Text shown:
# Best Filtration Method For a 5 foot tall tank



## ts40ounce (Jan 26, 2009)

Hi - I've got a tower fish tank, that's 60" tall, by 9"x9" - or about 20 gallons (similar to this tank at the top - can't post the link, but if you google tower aquarium, and you see something like customaquarium dot com, you'll see it under towers). Originally, we cut a piece of plexi-glass, and drilled it full of dozens or hundreds of small holes. Under that was a series of PVC pipes, also with holes in them. Attached to that was a solid piece of PVC, going up the back of the tank. Attached to the top of that PVC, was a power head. So we were sort of going for an UGF method. But, I didn't have much luck with that approach, and neither did a friend with a similar tank. Does anyone here have any advice? Water changes were difficult, as was cleaning the gravel with a siphon filter. 

So one idea was to drill a hole in the bottom with a valve that could be used to drain some water, and hopefully any poo floating around beneath the gravel.

Any help would be appreciated. I'm hoping to get it going again soon, but would like to keep all of my fish alive this time. I would post pics, but for some reason, my flash reader isn't working ... will have to reboot the PC to see if that helps.

Thanks! Tom


----------



## fishfinder (Aug 31, 2008)

The first two thoughts that come to mind, is to put it in a room with vaulted ceilings, and not in an earthquake zone.

If you put the plumbing under the tank, wouldn't you need to build it into the floor for stability?

Its a very kewl idea and stunning centerpiece. I think a clear acryllic tube running down the height of your aquarium, inside, a few inches above the gravel would work. You would first backflush the water to loosen the debris, and then suction it out for water changes and cleanup, all in the same tube. The tube would be virtually invisible in your tank. You would attach your siphon to a pvc elbow at the top of the tank at cleanup time.

Information given:

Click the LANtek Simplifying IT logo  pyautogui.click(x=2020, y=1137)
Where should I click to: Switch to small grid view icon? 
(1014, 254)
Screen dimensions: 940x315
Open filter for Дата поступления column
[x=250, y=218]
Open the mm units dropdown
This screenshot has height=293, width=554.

What the task asks:
Please reproduce word for word the passage of the tower tank thread above, starting with "Its a very kewl" and going on through "at cleanup time.".

Worked solution:
Its a very kewl idea and stunning centerpiece. I think a clear acryllic tube running down the height of your aquarium, inside, a few inches above the gravel would work. You would first backflush the water to loosen the debris, and then suction it out for water changes and cleanup, all in the same tube. The tube would be virtually invisible in your tank. You would attach your siphon to a pvc elbow at the top of the tank at cleanup time.